Oil prices dip after push toward $50 a barrel
LONDON - World oil prices eased Tuesday after Brent crude had pushed close to $50 a barrel thanks to fading concerns about a long-standing supply glut.
Around 1130 GMT, US benchmark West Texas Intermediate (WTI) for delivery in June was down two cents at $47.70 a barrel.
Brent North Sea for July delivery dropped 30 cents to $48.67 compared with Monday's close.
Brent had Monday reached $49.47 a barrel -- the highest point since early November. WTI struck $48.42, a peak since mid-October, before profit-taking set in.
"A break above $50 in the next few days is very possible," said BMI Research oil and gas analyst Peter Lee.
"In the second half of the year, oil is likely to hold between $45 to $50 a barrel," he said.
Prices are winning support from supply disruptions caused by wildfires in major crude producer Canada, as well as owing to armed attacks against oil facilities in Nigeria.
Wildfires burning around the oil sands hub of Fort McMurray in Alberta, Canada, have been rapidly moving north, forcing firefighters to shift their efforts to protecting existing oil facilities.
In Nigeria, Africa's biggest crude producer, troops have made several arrests following the attacks on an offshore oil facility as the government on Monday moved to avert a labour strike over petrol prices.
"People are looking for any signs possible to confirm that supply is decreasing so any news of unplanned outages gets the market particularly excited," Lee added.
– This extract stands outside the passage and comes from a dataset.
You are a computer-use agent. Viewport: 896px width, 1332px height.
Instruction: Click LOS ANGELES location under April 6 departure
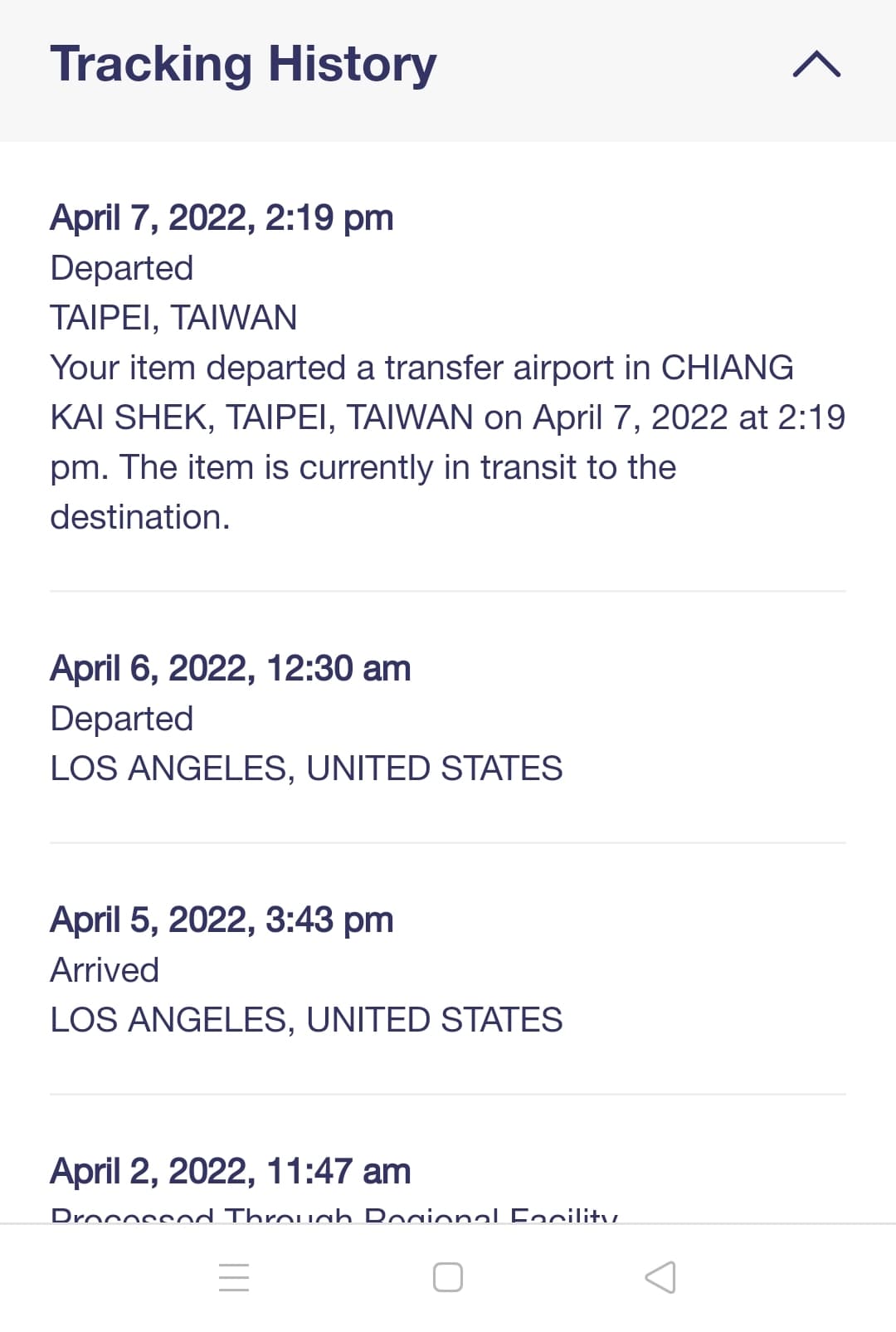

A report by US banking giant Goldman Sachs has meanwhile predicted a short-term supply deficit owing also to production outages in Venezuela, which is deep in political crisis.
Oil prices have rebounded strongly since plunging to near 13-year lows below $30 in February but are still well below peaks of more than $100 a barrel reached in June 2014.
Some analysts however said the disruptions are temporary and noted that the market remains oversupplied.
"Admittedly, these disruptions are large enough that the rebalancing in the market expected in the second half of the year may already be happening," research firm Capital Economics said.
"However, prices could quickly drop back again once at least some of this supply comes back on stream. In the meantime, global stocks remain ample."